REQUIREMENT: For this task, retype the records below exactly.

__________

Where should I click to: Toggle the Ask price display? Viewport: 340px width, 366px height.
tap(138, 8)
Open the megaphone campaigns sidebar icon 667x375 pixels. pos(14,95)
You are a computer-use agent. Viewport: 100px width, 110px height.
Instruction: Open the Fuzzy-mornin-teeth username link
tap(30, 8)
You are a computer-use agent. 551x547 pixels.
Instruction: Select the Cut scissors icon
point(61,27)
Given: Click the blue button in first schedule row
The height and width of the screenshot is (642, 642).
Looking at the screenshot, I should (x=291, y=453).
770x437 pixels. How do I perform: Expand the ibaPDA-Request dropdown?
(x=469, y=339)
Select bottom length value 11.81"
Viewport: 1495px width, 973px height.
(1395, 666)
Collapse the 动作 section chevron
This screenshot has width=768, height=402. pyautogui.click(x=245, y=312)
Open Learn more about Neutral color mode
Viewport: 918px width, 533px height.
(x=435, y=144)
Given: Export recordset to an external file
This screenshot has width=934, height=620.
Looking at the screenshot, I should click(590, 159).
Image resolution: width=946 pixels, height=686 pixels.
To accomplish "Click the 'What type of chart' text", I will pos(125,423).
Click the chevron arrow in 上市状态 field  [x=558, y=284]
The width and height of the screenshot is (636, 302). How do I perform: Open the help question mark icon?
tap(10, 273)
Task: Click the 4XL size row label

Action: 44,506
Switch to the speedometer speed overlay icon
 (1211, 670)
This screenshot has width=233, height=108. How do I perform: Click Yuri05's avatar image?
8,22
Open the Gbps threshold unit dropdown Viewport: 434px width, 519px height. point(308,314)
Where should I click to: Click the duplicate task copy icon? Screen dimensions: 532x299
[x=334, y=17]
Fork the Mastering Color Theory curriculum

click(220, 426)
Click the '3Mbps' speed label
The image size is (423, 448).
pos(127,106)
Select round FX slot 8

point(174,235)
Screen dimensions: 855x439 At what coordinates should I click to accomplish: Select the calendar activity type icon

__________

RESPONSE:
Where should I click to: Toggle the Ask price display? Viewport: 340px width, 366px height.
tap(138, 8)
Open the megaphone campaigns sidebar icon 667x375 pixels. pos(14,95)
You are a computer-use agent. Viewport: 100px width, 110px height.
Instruction: Open the Fuzzy-mornin-teeth username link
tap(30, 8)
You are a computer-use agent. 551x547 pixels.
Instruction: Select the Cut scissors icon
point(61,27)
Given: Click the blue button in first schedule row
The height and width of the screenshot is (642, 642).
Looking at the screenshot, I should (x=291, y=453).
770x437 pixels. How do I perform: Expand the ibaPDA-Request dropdown?
(x=469, y=339)
Select bottom length value 11.81"
Viewport: 1495px width, 973px height.
(1395, 666)
Collapse the 动作 section chevron
This screenshot has width=768, height=402. pyautogui.click(x=245, y=312)
Open Learn more about Neutral color mode
Viewport: 918px width, 533px height.
(x=435, y=144)
Given: Export recordset to an external file
This screenshot has width=934, height=620.
Looking at the screenshot, I should click(590, 159).
Image resolution: width=946 pixels, height=686 pixels.
To accomplish "Click the 'What type of chart' text", I will pos(125,423).
Click the chevron arrow in 上市状态 field  [x=558, y=284]
The width and height of the screenshot is (636, 302). How do I perform: Open the help question mark icon?
tap(10, 273)
Task: Click the 4XL size row label

Action: 44,506
Switch to the speedometer speed overlay icon
 (1211, 670)
This screenshot has width=233, height=108. How do I perform: Click Yuri05's avatar image?
8,22
Open the Gbps threshold unit dropdown Viewport: 434px width, 519px height. point(308,314)
Where should I click to: Click the duplicate task copy icon? Screen dimensions: 532x299
[x=334, y=17]
Fork the Mastering Color Theory curriculum

click(220, 426)
Click the '3Mbps' speed label
The image size is (423, 448).
pos(127,106)
Select round FX slot 8

point(174,235)
Screen dimensions: 855x439 At what coordinates should I click to accomplish: Select the calendar activity type icon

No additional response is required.